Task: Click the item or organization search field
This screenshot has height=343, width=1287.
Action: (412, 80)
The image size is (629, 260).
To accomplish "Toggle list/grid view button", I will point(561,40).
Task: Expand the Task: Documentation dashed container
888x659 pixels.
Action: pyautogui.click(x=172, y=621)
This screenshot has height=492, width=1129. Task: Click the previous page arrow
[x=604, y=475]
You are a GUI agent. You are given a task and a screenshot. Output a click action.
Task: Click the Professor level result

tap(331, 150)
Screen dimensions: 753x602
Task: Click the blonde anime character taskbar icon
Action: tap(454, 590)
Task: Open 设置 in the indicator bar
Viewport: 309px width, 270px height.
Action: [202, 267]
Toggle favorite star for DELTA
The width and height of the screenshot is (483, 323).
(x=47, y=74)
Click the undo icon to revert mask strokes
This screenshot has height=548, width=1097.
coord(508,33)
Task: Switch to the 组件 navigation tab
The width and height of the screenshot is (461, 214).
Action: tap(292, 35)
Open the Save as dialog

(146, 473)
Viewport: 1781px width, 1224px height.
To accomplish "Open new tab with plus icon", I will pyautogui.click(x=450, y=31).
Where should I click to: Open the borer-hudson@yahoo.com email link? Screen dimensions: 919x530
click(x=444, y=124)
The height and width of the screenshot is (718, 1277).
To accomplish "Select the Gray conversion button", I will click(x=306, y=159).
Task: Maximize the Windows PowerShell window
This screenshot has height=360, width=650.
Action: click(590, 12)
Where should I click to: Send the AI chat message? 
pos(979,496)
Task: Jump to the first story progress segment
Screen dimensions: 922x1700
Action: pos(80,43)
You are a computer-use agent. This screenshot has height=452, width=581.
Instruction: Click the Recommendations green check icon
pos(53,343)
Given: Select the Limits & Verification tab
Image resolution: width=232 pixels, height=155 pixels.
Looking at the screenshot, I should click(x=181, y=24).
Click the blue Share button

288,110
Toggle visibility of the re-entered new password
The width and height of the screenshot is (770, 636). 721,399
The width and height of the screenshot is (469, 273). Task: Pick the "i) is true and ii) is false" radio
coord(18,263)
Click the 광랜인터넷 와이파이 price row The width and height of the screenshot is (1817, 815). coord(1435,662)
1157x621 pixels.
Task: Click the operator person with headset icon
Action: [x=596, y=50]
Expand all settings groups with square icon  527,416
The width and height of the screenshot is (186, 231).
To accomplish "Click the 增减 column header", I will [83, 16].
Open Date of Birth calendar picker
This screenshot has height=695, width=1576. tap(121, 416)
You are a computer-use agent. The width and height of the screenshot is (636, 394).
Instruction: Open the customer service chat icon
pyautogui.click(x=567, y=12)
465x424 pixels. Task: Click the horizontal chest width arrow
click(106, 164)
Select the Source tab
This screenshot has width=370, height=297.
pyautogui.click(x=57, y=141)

◇ ◇ ◇

• **Work to do**:
Present every line of the material above as a Markdown table with two columns, Row and Line. Number the lines in order and skip any that are blank.

• **Reply**:
| Row | Line |
|---|---|
| 1 | Task: Click the item or organization search field |
| 2 | This screenshot has height=343, width=1287. |
| 3 | Action: (412, 80) |
| 4 | The image size is (629, 260). |
| 5 | To accomplish "Toggle list/grid view button", I will point(561,40). |
| 6 | Task: Expand the Task: Documentation dashed container |
| 7 | 888x659 pixels. |
| 8 | Action: pyautogui.click(x=172, y=621) |
| 9 | This screenshot has height=492, width=1129. Task: Click the previous page arrow |
| 10 | [x=604, y=475] |
| 11 | You are a GUI agent. You are given a task and a screenshot. Output a click action. |
| 12 | Task: Click the Professor level result |
| 13 | tap(331, 150) |
| 14 | Screen dimensions: 753x602 |
| 15 | Task: Click the blonde anime character taskbar icon |
| 16 | Action: tap(454, 590) |
| 17 | Task: Open 设置 in the indicator bar |
| 18 | Viewport: 309px width, 270px height. |
| 19 | Action: [202, 267] |
| 20 | Toggle favorite star for DELTA |
| 21 | The width and height of the screenshot is (483, 323). |
| 22 | (x=47, y=74) |
| 23 | Click the undo icon to revert mask strokes |
| 24 | This screenshot has height=548, width=1097. |
| 25 | coord(508,33) |
| 26 | Task: Switch to the 组件 navigation tab |
| 27 | The width and height of the screenshot is (461, 214). |
| 28 | Action: tap(292, 35) |
| 29 | Open the Save as dialog |
| 30 | (146, 473) |
| 31 | Viewport: 1781px width, 1224px height. |
| 32 | To accomplish "Open new tab with plus icon", I will pyautogui.click(x=450, y=31). |
| 33 | Where should I click to: Open the borer-hudson@yahoo.com email link? Screen dimensions: 919x530 |
| 34 | click(x=444, y=124) |
| 35 | The height and width of the screenshot is (718, 1277). |
| 36 | To accomplish "Select the Gray conversion button", I will click(x=306, y=159). |
| 37 | Task: Maximize the Windows PowerShell window |
| 38 | This screenshot has height=360, width=650. |
| 39 | Action: click(590, 12) |
| 40 | Where should I click to: Send the AI chat message?  |
| 41 | pos(979,496) |
| 42 | Task: Jump to the first story progress segment |
| 43 | Screen dimensions: 922x1700 |
| 44 | Action: pos(80,43) |
| 45 | You are a computer-use agent. This screenshot has height=452, width=581. |
| 46 | Instruction: Click the Recommendations green check icon |
| 47 | pos(53,343) |
| 48 | Given: Select the Limits & Verification tab |
| 49 | Image resolution: width=232 pixels, height=155 pixels. |
| 50 | Looking at the screenshot, I should click(x=181, y=24). |
| 51 | Click the blue Share button |
| 52 | 288,110 |
| 53 | Toggle visibility of the re-entered new password |
| 54 | The width and height of the screenshot is (770, 636). 721,399 |
| 55 | The width and height of the screenshot is (469, 273). Task: Pick the "i) is true and ii) is false" radio |
| 56 | coord(18,263) |
| 57 | Click the 광랜인터넷 와이파이 price row The width and height of the screenshot is (1817, 815). coord(1435,662) |
| 58 | 1157x621 pixels. |
| 59 | Task: Click the operator person with headset icon |
| 60 | Action: [x=596, y=50] |
| 61 | Expand all settings groups with square icon  527,416 |
| 62 | The width and height of the screenshot is (186, 231). |
| 63 | To accomplish "Click the 增减 column header", I will [83, 16]. |
| 64 | Open Date of Birth calendar picker |
| 65 | This screenshot has height=695, width=1576. tap(121, 416) |
| 66 | You are a computer-use agent. The width and height of the screenshot is (636, 394). |
| 67 | Instruction: Open the customer service chat icon |
| 68 | pyautogui.click(x=567, y=12) |
| 69 | 465x424 pixels. Task: Click the horizontal chest width arrow |
| 70 | click(106, 164) |
| 71 | Select the Source tab |
| 72 | This screenshot has width=370, height=297. |
| 73 | pyautogui.click(x=57, y=141) |